**Assigned task:** Exact copies of all the records are the expected output.
>>>>>
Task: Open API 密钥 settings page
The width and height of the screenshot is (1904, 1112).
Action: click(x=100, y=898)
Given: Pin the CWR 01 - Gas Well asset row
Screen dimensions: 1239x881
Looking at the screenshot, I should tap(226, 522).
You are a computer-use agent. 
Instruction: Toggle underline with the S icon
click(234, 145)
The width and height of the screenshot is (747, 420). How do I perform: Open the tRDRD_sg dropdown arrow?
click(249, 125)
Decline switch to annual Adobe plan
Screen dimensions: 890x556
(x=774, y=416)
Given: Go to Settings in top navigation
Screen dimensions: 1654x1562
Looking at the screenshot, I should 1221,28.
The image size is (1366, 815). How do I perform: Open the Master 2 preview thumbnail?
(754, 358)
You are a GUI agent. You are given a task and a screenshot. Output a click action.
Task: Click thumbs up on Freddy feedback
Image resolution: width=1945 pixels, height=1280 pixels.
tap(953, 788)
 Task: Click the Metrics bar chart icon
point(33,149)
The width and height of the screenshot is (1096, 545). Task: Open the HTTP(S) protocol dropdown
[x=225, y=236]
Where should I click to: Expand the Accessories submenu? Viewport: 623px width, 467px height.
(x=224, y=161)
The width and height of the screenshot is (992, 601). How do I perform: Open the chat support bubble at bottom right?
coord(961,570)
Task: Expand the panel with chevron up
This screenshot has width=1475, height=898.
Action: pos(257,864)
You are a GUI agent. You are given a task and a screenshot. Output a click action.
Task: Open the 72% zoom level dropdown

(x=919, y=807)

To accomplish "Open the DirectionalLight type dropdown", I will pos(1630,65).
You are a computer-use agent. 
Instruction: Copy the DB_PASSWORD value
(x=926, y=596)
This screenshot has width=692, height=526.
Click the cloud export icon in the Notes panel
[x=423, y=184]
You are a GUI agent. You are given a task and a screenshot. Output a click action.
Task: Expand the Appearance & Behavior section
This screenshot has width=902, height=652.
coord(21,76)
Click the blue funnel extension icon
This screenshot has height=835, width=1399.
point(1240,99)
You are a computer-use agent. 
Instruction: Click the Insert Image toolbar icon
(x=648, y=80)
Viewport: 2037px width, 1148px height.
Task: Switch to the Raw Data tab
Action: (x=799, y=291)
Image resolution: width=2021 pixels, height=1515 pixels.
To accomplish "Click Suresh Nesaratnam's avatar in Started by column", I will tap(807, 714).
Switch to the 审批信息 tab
<<<<<
**Your solution:**
Task: Open API 密钥 settings page
The width and height of the screenshot is (1904, 1112).
Action: click(x=100, y=898)
Given: Pin the CWR 01 - Gas Well asset row
Screen dimensions: 1239x881
Looking at the screenshot, I should tap(226, 522).
You are a computer-use agent. 
Instruction: Toggle underline with the S icon
click(234, 145)
The width and height of the screenshot is (747, 420). How do I perform: Open the tRDRD_sg dropdown arrow?
click(249, 125)
Decline switch to annual Adobe plan
Screen dimensions: 890x556
(x=774, y=416)
Given: Go to Settings in top navigation
Screen dimensions: 1654x1562
Looking at the screenshot, I should 1221,28.
The image size is (1366, 815). How do I perform: Open the Master 2 preview thumbnail?
(754, 358)
You are a GUI agent. You are given a task and a screenshot. Output a click action.
Task: Click thumbs up on Freddy feedback
Image resolution: width=1945 pixels, height=1280 pixels.
tap(953, 788)
 Task: Click the Metrics bar chart icon
point(33,149)
The width and height of the screenshot is (1096, 545). Task: Open the HTTP(S) protocol dropdown
[x=225, y=236]
Where should I click to: Expand the Accessories submenu? Viewport: 623px width, 467px height.
(x=224, y=161)
The width and height of the screenshot is (992, 601). How do I perform: Open the chat support bubble at bottom right?
coord(961,570)
Task: Expand the panel with chevron up
This screenshot has width=1475, height=898.
Action: pos(257,864)
You are a GUI agent. You are given a task and a screenshot. Output a click action.
Task: Open the 72% zoom level dropdown

(x=919, y=807)

To accomplish "Open the DirectionalLight type dropdown", I will pos(1630,65).
You are a computer-use agent. 
Instruction: Copy the DB_PASSWORD value
(x=926, y=596)
This screenshot has width=692, height=526.
Click the cloud export icon in the Notes panel
[x=423, y=184]
You are a GUI agent. You are given a task and a screenshot. Output a click action.
Task: Expand the Appearance & Behavior section
This screenshot has width=902, height=652.
coord(21,76)
Click the blue funnel extension icon
This screenshot has height=835, width=1399.
point(1240,99)
You are a computer-use agent. 
Instruction: Click the Insert Image toolbar icon
(x=648, y=80)
Viewport: 2037px width, 1148px height.
Task: Switch to the Raw Data tab
Action: (x=799, y=291)
Image resolution: width=2021 pixels, height=1515 pixels.
To accomplish "Click Suresh Nesaratnam's avatar in Started by column", I will tap(807, 714).
Switch to the 审批信息 tab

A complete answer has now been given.